TEXTE PROPOSÉ:
'''
Jean-Philippe Toussaint, M.M.M.M., coffret, éditions de Minuit, octobre 2017, 704 pages, 29 €, ISBN : 978-2-70734-388-8.
Après avoir quitté provisoirement le roman pour le cinéma et son journal de bord, avec Made in China, récit apparemment anecdotique sur le tournage en Chine du film The Honey Dress ("La robe de miel"), Jean-Philippe Toussaint crée de fait ce qui devient à la fois la prolongation et aussi l’ouverture à la version réunie des quatre tomes du "Cycle sur Marie". En effet ce film reprend une scène du prologue de Nue où sa Marie créait une robe qui attirait les abeilles. Mais le livre dépasse l’objectif premier en devenant une sorte de roman et un essai sur la littérature.
'''
DONNÉES ENREGISTRÉES:
'''
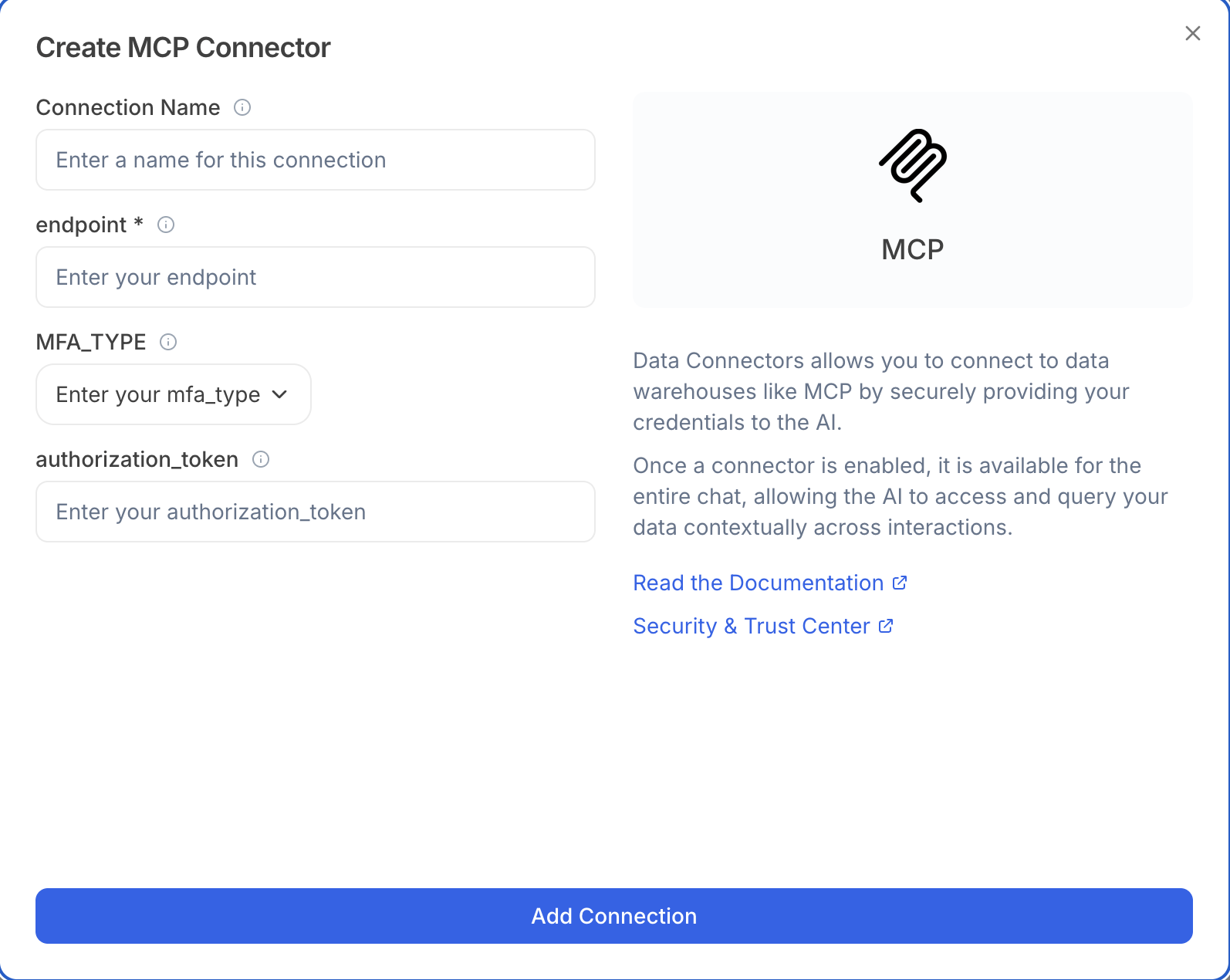Click the info icon beside MFA_TYPE
Viewport: 1230px width, 980px height.
pyautogui.click(x=168, y=343)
'''
CONSIGNE:
Indiquez, pour chacune des affirmations suivantes, si elle concorde avec le texte proposé, en répondant par oui ou par non et en citant textuellement les mots du texte qui tranchent. 1. Le coffret M.M.M.M. compte 704 pages. 2. Le film The Honey Dress a été tourné au Japon. 3. Dans le prologue de Nue, Marie crée une robe qui attire les abeilles.

RÉPONSE:
1. Oui : « 704 pages ».
2. Non : « le tournage en Chine du film The Honey Dress ».
3. Oui : « sa Marie créait une robe qui attirait les abeilles ».